Any arguments for keeping Yum case-sensitive?

Ralf Corsepius rc040203 at freenet.de
Tue Mar 8 17:38:07 UTC 2011


On 03/08/2011 05:53 PM, Michael Hennebry wrote:
> On Tue, 8 Mar 2011, Fernando Cassia wrote:
>
>> On Tue, Mar 8, 2011 at 9:49 AM, Tim<ignored_mailbox at yahoo.com.au>  wrote:
>>> But that's hardly a
>>> justification for wanting case sensitive file systems.
>>
>> OMG you're questioning one of the pilars of the *nix religion!!
>>
>> Watch out for the flood of responses telling you that is THE WAY IT
>> IS, and how things are supposed to work. ;)
>
> Whether yum and rpm should be case-sensitive and whether file
> systems should be case-sensitive are distinct questions.
Agreed.

Besides this, on many systems, case-insensitivity is less a feature, but 
a side-effect of history and/or limitations of the implementation :/

> An ascii names-only file system could probably be case insensitive.
Though some users may find case-insensitive files systems useful, they 
impose problems in many other occasions, e.g. to programming and scripting.

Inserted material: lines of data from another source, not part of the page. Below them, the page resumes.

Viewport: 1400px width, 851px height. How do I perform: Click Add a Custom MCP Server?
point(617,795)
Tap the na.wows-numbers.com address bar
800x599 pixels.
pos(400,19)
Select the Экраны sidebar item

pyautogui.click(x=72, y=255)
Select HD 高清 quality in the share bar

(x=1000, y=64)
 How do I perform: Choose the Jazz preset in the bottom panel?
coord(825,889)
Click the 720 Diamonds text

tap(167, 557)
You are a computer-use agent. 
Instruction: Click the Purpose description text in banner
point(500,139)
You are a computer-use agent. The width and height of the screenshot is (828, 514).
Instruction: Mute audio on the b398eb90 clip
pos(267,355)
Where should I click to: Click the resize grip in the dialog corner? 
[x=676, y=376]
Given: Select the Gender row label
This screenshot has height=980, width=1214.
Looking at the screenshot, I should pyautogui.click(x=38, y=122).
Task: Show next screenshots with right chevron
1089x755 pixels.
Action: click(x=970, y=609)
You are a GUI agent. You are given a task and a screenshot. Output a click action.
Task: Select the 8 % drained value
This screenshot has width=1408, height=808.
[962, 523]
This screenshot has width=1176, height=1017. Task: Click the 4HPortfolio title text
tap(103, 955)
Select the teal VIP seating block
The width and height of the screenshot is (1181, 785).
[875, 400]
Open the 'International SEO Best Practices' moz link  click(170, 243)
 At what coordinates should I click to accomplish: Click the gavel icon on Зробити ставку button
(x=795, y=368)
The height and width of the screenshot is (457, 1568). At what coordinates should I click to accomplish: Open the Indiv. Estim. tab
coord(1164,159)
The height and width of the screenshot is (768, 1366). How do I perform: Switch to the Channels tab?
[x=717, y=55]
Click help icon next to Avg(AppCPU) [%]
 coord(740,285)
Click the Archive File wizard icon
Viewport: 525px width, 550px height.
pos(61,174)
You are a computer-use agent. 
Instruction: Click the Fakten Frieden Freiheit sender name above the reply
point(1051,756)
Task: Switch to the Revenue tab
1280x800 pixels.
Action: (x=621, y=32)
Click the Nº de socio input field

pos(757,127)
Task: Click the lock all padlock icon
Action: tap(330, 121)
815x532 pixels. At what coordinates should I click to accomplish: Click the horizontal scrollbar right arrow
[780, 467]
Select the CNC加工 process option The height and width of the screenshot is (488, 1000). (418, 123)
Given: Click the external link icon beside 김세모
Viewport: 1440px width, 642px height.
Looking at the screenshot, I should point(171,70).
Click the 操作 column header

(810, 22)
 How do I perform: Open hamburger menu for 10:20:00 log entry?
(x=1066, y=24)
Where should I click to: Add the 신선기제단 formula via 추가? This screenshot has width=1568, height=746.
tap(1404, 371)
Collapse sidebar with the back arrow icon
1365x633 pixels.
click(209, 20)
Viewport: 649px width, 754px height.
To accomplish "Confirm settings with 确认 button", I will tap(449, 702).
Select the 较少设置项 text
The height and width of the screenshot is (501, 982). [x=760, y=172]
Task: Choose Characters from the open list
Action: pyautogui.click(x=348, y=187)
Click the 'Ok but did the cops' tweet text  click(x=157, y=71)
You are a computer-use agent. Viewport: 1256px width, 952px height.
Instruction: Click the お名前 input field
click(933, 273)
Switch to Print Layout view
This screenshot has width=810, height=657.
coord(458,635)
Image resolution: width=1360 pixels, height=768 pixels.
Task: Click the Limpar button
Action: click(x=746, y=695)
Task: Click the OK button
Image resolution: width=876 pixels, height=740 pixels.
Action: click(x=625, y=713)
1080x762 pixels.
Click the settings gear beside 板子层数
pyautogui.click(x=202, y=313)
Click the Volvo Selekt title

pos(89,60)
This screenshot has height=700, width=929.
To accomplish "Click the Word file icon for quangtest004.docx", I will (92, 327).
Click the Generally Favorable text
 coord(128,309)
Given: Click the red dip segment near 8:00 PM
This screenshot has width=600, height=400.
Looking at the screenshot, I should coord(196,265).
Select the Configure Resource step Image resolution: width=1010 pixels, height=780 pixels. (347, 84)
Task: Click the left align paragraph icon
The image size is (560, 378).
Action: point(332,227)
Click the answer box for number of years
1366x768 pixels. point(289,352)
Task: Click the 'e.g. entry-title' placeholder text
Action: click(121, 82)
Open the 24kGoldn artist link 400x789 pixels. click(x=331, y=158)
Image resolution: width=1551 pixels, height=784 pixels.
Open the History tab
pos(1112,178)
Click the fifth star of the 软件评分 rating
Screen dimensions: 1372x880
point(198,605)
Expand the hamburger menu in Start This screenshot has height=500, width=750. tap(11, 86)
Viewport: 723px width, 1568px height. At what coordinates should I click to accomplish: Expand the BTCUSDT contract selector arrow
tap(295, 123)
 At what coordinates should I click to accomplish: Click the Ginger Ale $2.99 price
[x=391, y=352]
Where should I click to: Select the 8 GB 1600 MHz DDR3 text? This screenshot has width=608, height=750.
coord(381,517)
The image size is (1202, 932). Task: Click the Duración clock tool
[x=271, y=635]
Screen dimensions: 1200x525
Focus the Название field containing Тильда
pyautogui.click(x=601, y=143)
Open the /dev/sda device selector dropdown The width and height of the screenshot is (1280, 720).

Classic situation: User tells a program to "save to xxxx.txt", but 
filesystem generates "XXXX.txt" - Which file should a 
shell-script/makefile expect?

> As others have noted, non-English languages would present problems.
Correct - Another classic example: Try to capitalize a German 'ß' 
("sharp S" - Until recently it did not have a captialization, and even 
though it officially has one, nobody uses it)

> For all I know, some English variants might also.
>
> As I see it, within the current system,
> a case-insensitive variant of rpm would:
> collect all the names from the various repositories.
> hash them in a case-insensitive manner
> hash user-provided names in the same manner
> perform case-insensitive and case sensitive compares
>
> Is that practical?

No ... it would severely complicate things.

What could be practical is equipping yum or other front ends with some 
more "intelligence"/"heuristics" when checking user requests.